Il ne s’attendait clairement pas à cette rencontre : son visage s’est figé sous l’effet de la surprise et ses yeux se sont écarquillés d’étonnement. La femme regardait l’invité, stupéfaite, sans comprendre ce qu’il faisait ici.
Le banquet battait son plein, et les convives discutaient avec animation en levant de temps en temps leurs verres à la santé de l’honorée, qui trônait en tête de table. Galina Alekseevna, légèrement rougissante à cause de toutes ces paroles chaleureuses qui lui étaient adressées, esquissait un sourire modeste et remerciait pour ces félicitations empreintes d’émotion. Lorsque ce fut au tour du fils aîné de Galina Alekseevna – Sasha – de porter un toast, elle commença à essuyer ses larmes d’émotion dès ses premiers mots.
« Chère maman, avec Katia, nous voulons te souhaiter un joyeux anniversaire et te souhaiter plein de nouvelles expériences. »
À ces derniers mots de Sasha, sa jeune sœur Katia se leva de sa place et se joignit au toast de son frère.
« Et pour que cela se réalise, nous souhaitons t’offrir un voyage en Turquie. Profite pleinement de ton repos et reviens vers nous encore plus heureuse. »
Tous les invités applaudirent, et Galina Alekseevna ne put plus retenir ses larmes de bonheur, qui ruisselaient à flot. Deux semaines après son anniversaire, Galina Alekseevna prit l’avion et partit pour son tout premier voyage à l’étranger. Elle était déterminée à tirer le meilleur parti de ces vacances pour que l’argent de ses enfants ne soit pas gaspillé. Dès le premier jour, alors qu’elle dînait près de la piscine, une femme au sourire éclatant et à l’allure bienveillante vint s’asseoir à côté d’elle.
« Bonjour, je suis ta voisine, » dit-elle en désignant d’un geste l’hôtel. « C’est magnifique ici, n’est-ce pas ? »
« Oui, c’est absolument splendide, » répondit Galina Alekseevna, impressionnée par l’ouverture et la vivacité de cette inconnue.
« Je m’appelle Tanya, je viens ici souvent pour mes vacances.
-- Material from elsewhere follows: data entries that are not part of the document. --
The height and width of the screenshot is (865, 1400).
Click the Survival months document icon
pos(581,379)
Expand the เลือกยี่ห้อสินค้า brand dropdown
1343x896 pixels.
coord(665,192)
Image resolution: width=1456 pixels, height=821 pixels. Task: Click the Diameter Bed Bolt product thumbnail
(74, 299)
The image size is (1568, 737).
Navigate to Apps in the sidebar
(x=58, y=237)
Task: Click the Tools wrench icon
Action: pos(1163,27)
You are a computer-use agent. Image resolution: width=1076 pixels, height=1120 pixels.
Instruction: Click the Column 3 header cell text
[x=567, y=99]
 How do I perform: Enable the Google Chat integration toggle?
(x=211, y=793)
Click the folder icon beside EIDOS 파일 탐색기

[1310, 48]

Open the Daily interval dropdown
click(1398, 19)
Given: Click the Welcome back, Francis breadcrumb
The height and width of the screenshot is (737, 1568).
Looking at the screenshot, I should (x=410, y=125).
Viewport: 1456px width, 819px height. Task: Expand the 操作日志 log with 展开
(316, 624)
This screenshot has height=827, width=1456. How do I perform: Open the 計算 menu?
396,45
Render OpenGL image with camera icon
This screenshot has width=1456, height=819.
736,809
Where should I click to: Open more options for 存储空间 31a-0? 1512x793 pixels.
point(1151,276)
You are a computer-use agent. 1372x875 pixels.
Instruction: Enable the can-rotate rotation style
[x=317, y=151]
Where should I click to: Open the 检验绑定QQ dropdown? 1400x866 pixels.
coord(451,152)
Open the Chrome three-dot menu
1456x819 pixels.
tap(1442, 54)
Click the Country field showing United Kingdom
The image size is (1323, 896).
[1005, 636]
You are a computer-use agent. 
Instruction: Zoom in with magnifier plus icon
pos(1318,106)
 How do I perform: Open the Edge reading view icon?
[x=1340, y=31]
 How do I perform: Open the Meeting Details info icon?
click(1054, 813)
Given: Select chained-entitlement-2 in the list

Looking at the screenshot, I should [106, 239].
Et vous ? »
« Je suis Galia, » se présenta Galina Alekseevna. « C’est ma première fois à l’étranger, mes enfants m’ont offert ce voyage. »
« Tu as de bons enfants, » lança la nouvelle connaissance avec une pointe d’envie dans la voix.
Le reste de la soirée, les deux femmes passèrent leur temps à discuter de leur vie, se séparant presque en amies à la fin de la soirée. Galina Alekseevna était heureuse d’avoir fait une nouvelle connaissance, car voyager seule était assez morne. Tanya se révéla être une femme très dynamique, qui n’aimait pas rester immobile et cherchait toujours de nouvelles expériences.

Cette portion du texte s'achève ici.